Monday, January 11, 2016
Our Schools Are Not Teaching Kids What They Truly Need to Know in Favor of Teaching Them What They Don't: They Need True Art Education
Teaching art or teaching to think like an artist? | Cindy Foley | TEDxColumbus
I started my working life, in earnest, as a middle school Visual Art teacher, a line of work I continued with for 18 years. This was not something I came to casually, I graduated from university first with an undergraduate and then a Masters degree in Fine Arts Education as preparation. Somehow, though, in my confused, young mind, a mind clouded by extreme infatuation with Art, I held the mis-perception that Art was important, and should be important to everyone. Riding this high minded, but naive, notion I ran into a very unforgiving brick wall as soon as I got in the classroom.
When I was hired at the last K-12 school I taught at, the director said to me "I assume you know how to teach Art, and as I don't know anything about it, I'll simply spend some time with you going over how we run the school, its discipline code, schedule, etc." In other words not only was he telling me that he didn't care what I did with the kids, so long as it looked like I was teaching them art, but this was an area that didn't truely merit the supervision of a principal. This was very much the same speech I got from the principals at the 5 other schools I taught at before moving on to becoming a curriculum and instruction specialist for the central school system, eventually becoming the school district administrator in charge of its citywide Instructional Technology program. I'd be tempted to resent the attitude that was shown to me, but then again, the truth is that like just about everyone else I knew, both on and off the job, these principals had grown up in and gone to public school in New York City (as I had) and pretty much whatever they knew or felt about art was formed by the same school system that I was teaching it in; precious little.
This situation had an upside, though. I was free to, literally, invent the course I taught.
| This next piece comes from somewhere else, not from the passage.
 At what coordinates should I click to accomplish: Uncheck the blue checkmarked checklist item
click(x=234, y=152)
And while I did have to expend a great deal more work than the English, Science, Math, and other subject area teachers I sat and ate lunch with every day, there were no text books or published curriculum to get me through my work days, I had to produce everything myself - this burden represented a very nourishing freedom. In the end, I invented a 7th grade, 8th grade, 9th grade sequence that took my students (I taught them without interuption as they moved through these grades sequentially) into deep explorations of drawing and design, color and painting, and sculpture and 3D design. My sequence also included a healthy dose of grappling with "What is Art?" and "What does it mean, why do people make it?" and a large helping, of "Let's get up off our mind's lazy ass and make some magic!" In other words, an exploration of creativity and being creative. Alas, many of my fellow Art teachers got through their teaching assignments by concentrating on the technical issues of making art or telling their students "Draw whatever you want, however you like!" an approach that most often fills time, but produces little of value. Startlingly, years down the road from my first love and life filling profession, Art Education, I came across this video which hit me like a ton of bricks by its insightful brilliance.
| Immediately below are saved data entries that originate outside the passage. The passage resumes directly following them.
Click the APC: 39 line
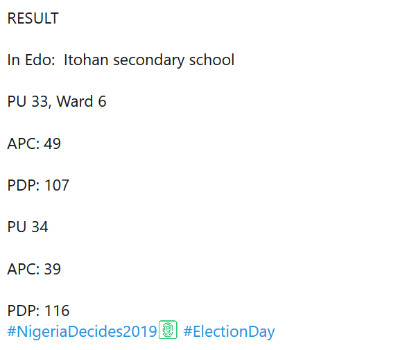The width and height of the screenshot is (416, 350). [34, 269]
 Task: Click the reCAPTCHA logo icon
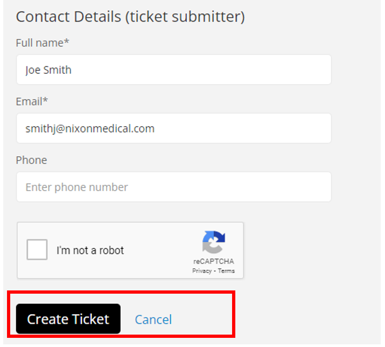click(214, 242)
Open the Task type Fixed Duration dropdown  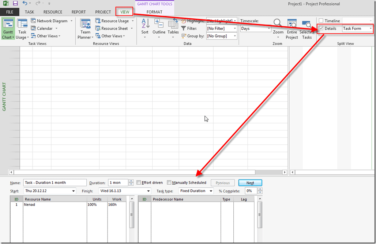pos(211,191)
The Arts Education tragedy is a cultural meme by now, we've heard countless incantations of the hand wringing plaints of its advocates who lament that it's been cut back, or cut out entirely. But if we are honest about it, we have to admit that this is due to society not seeing much of any true value in it. Of the hundreds of school principals I've known and worked with by now, I'd have to say that while the vast majority know that they are supposed to communicate to others that they believe Art Education is important, but if their lives depended on it, they really couldn't come up with half a handful of convincing explanations as to why saying so is true. More ironically frustrating, this truth persists alongside that other viral, ever handy bit of glibness "Our salvation is tied to our ability to be creative!" and "We have to graduate students who are more creative!"
This video, in a wonderful way, connects those dots to yield an insight of true importance; that Art, and by extension, Arts (plural) Education is an important opportunity to foster learning about creativity and to develop student creativity... BUT, we must conceive it and implement it with that goal in mind. It does not follow that Art Education necessarily does those things and that if we blindly offer kids something/anything that is called and can be construed to be Art Education, this crucial goal will be achieved.
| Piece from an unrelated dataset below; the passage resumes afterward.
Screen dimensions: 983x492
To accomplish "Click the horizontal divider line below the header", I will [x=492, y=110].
This video, though, offers some great detailed exploration of those ideas. And it is important... VERY important. You know, one of the things that truly frightens me about contemporary public school education is that its failure to achieve its goals obscures the far greater peril that IF we were to reach them we'd find that the goals themselves would ensure another, more insidious variety of failure. In other words, heaven help us if our kids were to, en mass, ace those standardized tests... if they did we'd probably finally find out that the education they got in our schools still wouldn't add up to them being individuals who are competent, let alone masterful, in doing things that really matter in our world. Individuals learn those things, far too often, in spite of the education they receive in public school, not because of them... and this is especially true in the current 'Culture of Accountability'-driven testing/test prep-centric variety of schooling that we run our kids through. This video offers an alternative understanding: give kids Arts Education, but not instruction in How To draw and paint, How To finger a clarinet, How To write a haiku, those things are fine but they are support skills. What we need to do is teach them, teach them all and teach them well, how to think like an artist! Artists de-construct the world they live in and invent ways to re-construct it as they need it to be. It's very much like being a Scientist and Engineer, and most importantly the artist's way of thinking is a vital entry point by which we all can learn to better understand and impact the things around us. So there!